**DATA SUPPLIED**:

---+---

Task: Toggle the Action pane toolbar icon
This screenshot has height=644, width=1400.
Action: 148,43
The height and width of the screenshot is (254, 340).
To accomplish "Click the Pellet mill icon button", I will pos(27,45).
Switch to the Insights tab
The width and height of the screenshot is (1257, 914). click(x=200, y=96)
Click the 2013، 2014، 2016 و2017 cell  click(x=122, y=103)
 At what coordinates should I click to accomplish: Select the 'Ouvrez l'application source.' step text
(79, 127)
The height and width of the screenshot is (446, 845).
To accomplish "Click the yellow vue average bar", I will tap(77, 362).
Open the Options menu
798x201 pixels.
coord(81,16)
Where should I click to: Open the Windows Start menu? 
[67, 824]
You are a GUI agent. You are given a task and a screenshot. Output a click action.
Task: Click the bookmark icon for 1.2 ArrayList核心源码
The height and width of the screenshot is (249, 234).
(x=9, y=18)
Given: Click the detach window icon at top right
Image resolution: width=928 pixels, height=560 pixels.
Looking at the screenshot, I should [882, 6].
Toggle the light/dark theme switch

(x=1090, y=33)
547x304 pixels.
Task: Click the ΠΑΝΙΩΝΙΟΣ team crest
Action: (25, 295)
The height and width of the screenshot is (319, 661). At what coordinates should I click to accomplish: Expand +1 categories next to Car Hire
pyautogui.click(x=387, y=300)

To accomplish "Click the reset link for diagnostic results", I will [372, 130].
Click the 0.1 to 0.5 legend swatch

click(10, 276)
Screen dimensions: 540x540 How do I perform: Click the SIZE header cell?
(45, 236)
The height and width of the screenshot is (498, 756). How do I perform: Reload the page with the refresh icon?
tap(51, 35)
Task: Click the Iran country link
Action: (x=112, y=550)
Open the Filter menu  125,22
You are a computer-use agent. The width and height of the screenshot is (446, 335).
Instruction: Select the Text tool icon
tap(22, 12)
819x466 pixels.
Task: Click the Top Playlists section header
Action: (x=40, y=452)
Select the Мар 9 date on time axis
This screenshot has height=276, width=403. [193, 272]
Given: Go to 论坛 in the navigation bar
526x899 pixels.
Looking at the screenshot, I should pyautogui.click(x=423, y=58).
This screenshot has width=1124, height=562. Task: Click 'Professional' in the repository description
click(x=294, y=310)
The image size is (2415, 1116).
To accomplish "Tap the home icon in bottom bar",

---+---

**EXERCISE INSTRUCTIONS**:
Copy out each line of the material above, word for word, from the first down to the line containing "Click the 2013،". Add nothing.

**EXERCISE ANSWER**:
Task: Toggle the Action pane toolbar icon
This screenshot has height=644, width=1400.
Action: 148,43
The height and width of the screenshot is (254, 340).
To accomplish "Click the Pellet mill icon button", I will pos(27,45).
Switch to the Insights tab
The width and height of the screenshot is (1257, 914). click(x=200, y=96)
Click the 2013، 2014، 2016 و2017 cell  click(x=122, y=103)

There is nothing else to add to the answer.